---------- Stored data

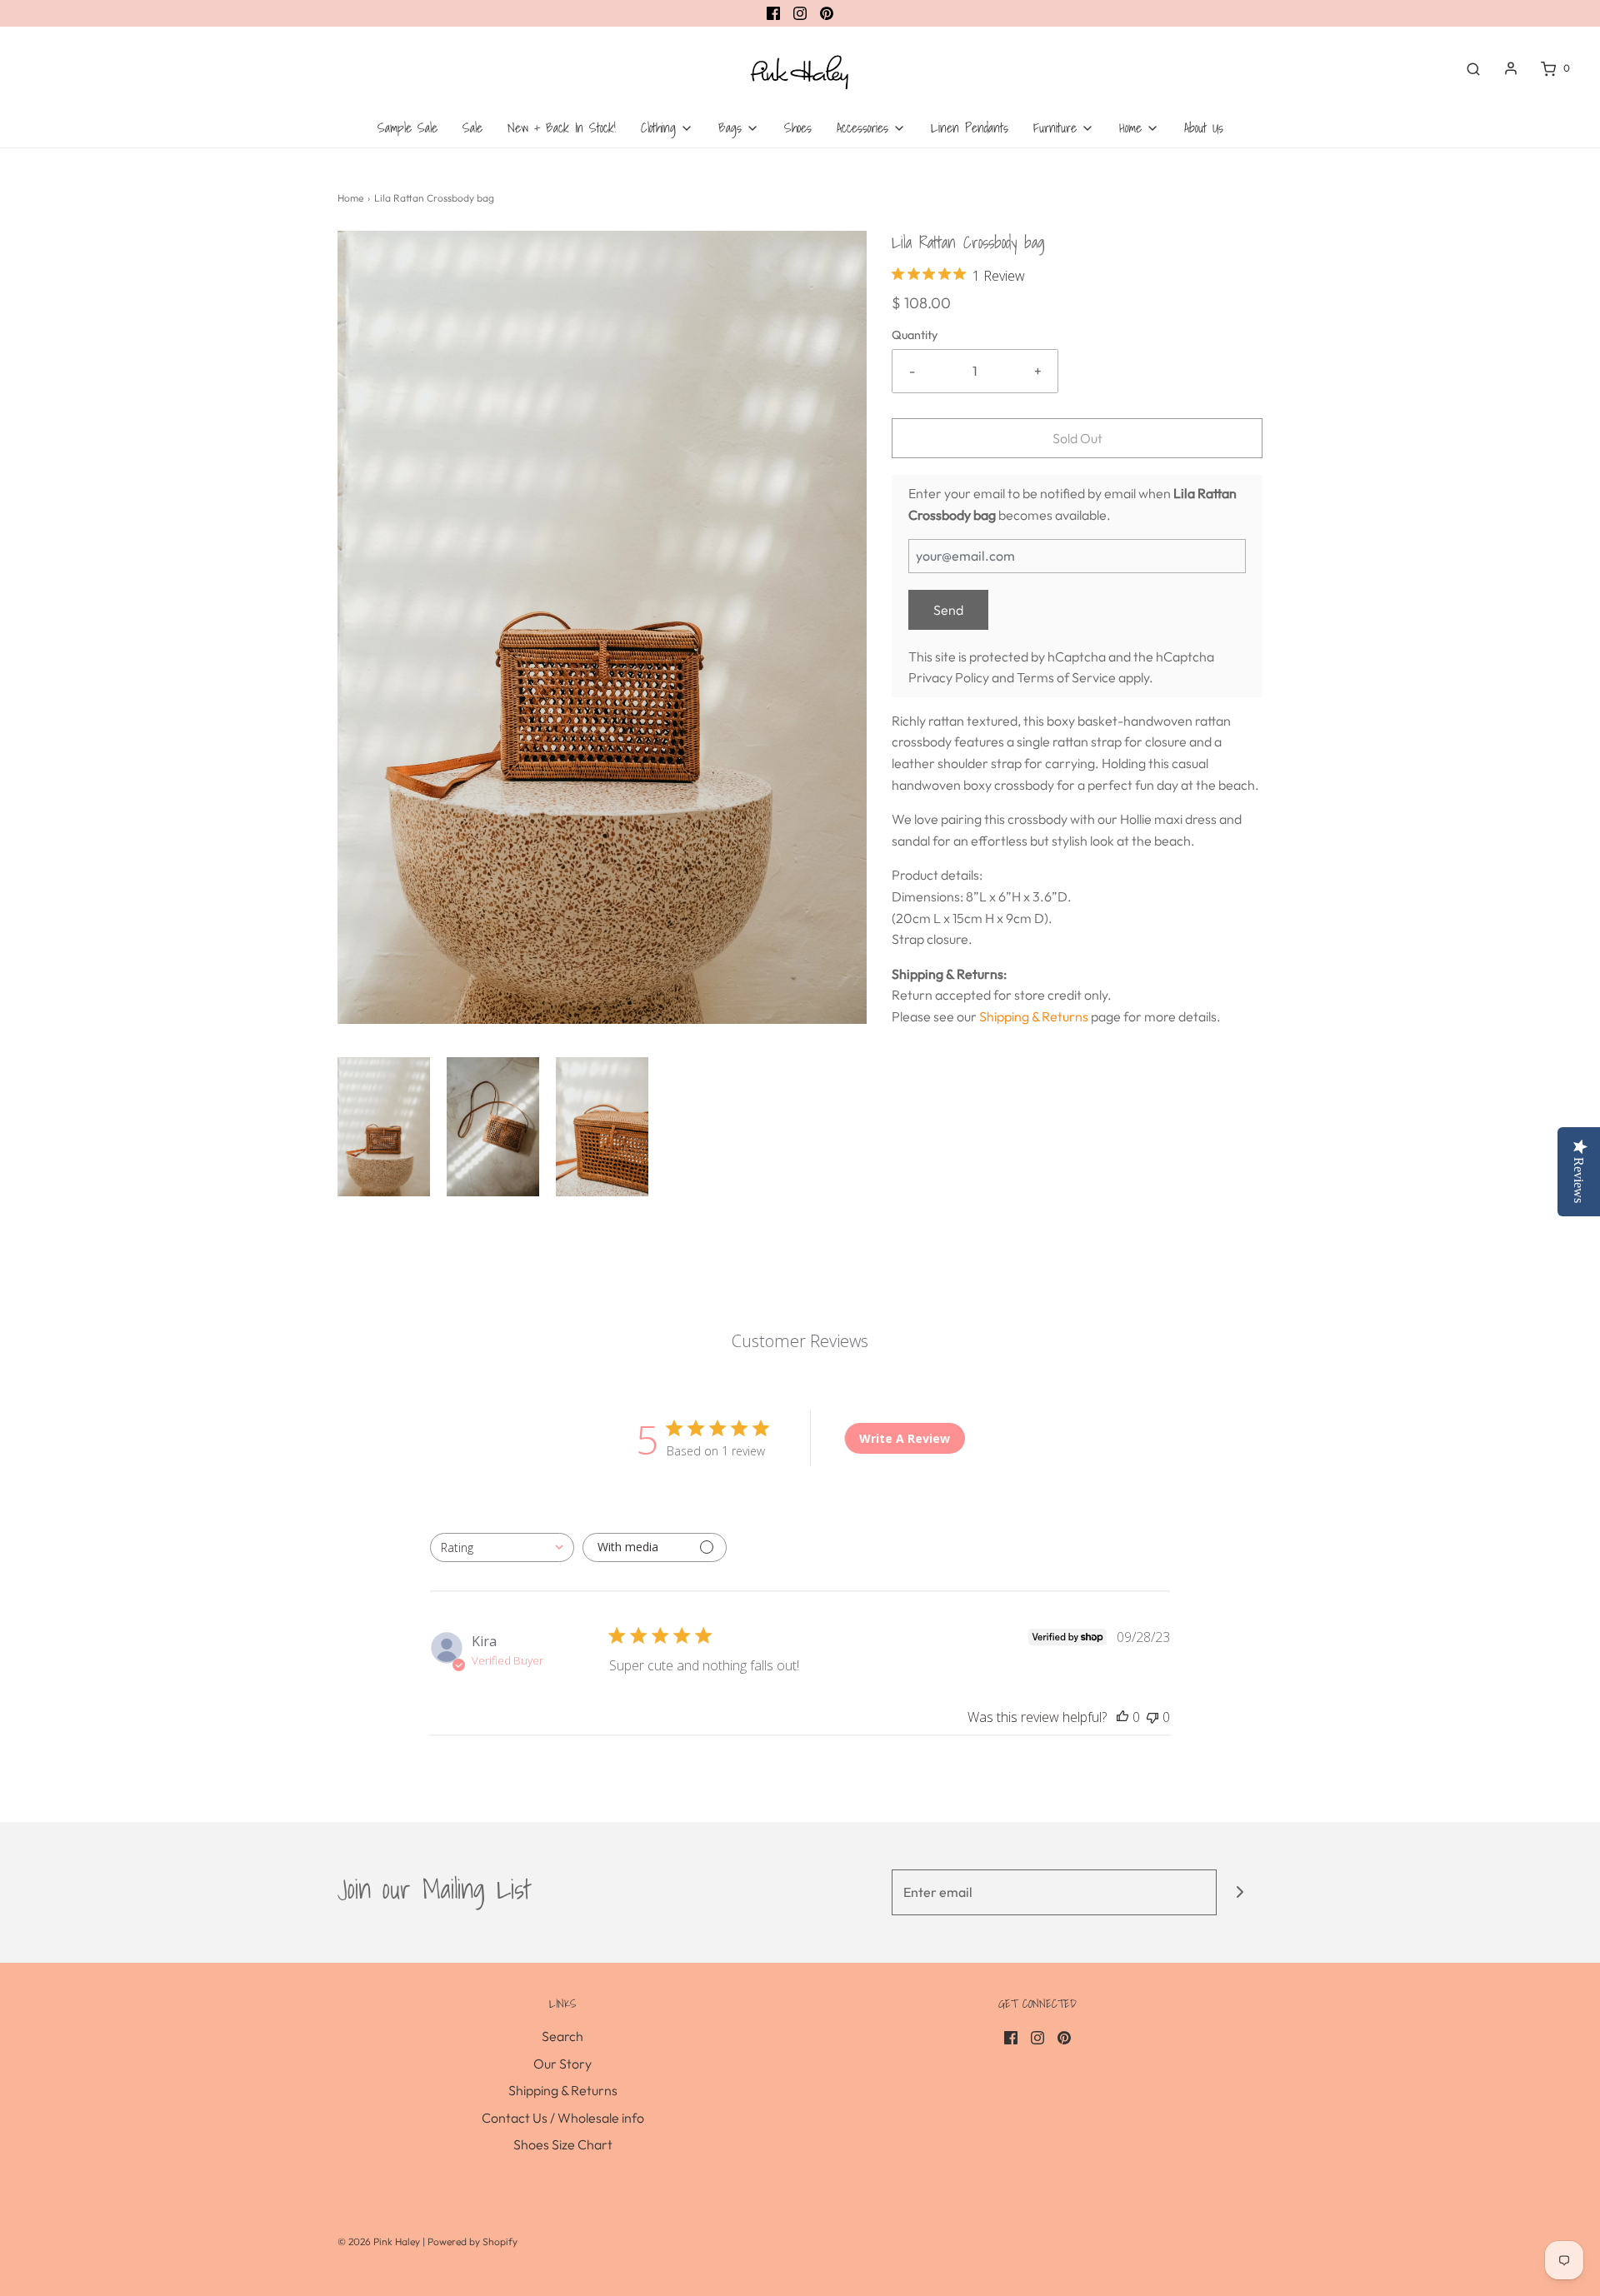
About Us (1203, 127)
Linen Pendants (969, 127)
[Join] (1239, 1892)
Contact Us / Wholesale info (563, 2117)
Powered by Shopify (473, 2241)
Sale (472, 127)
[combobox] (502, 1547)
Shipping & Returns (1033, 1016)
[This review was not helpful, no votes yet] (1152, 1717)
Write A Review (904, 1438)
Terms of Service (1066, 677)
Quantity (915, 334)
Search (562, 2036)
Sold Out (1077, 438)
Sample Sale (408, 127)
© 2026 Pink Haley (380, 2241)
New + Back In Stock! (562, 127)
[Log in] (1511, 68)
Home (350, 198)
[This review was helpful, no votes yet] (1122, 1717)
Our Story (562, 2063)
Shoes (798, 127)
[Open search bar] (1473, 68)
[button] (384, 1126)
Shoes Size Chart (562, 2144)
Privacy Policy (948, 677)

--------------------

◆ Task:
Give back an exact repeat of the lines from the top of the data through the line that holds "Write A Review (904, 1438)", both included, and omit pictures.

◆ Result:
About Us (1203, 127)
Linen Pendants (969, 127)
[Join] (1239, 1892)
Contact Us / Wholesale info (563, 2117)
Powered by Shopify (473, 2241)
Sale (472, 127)
[combobox] (502, 1547)
Shipping & Returns (1033, 1016)
[This review was not helpful, no votes yet] (1152, 1717)
Write A Review (904, 1438)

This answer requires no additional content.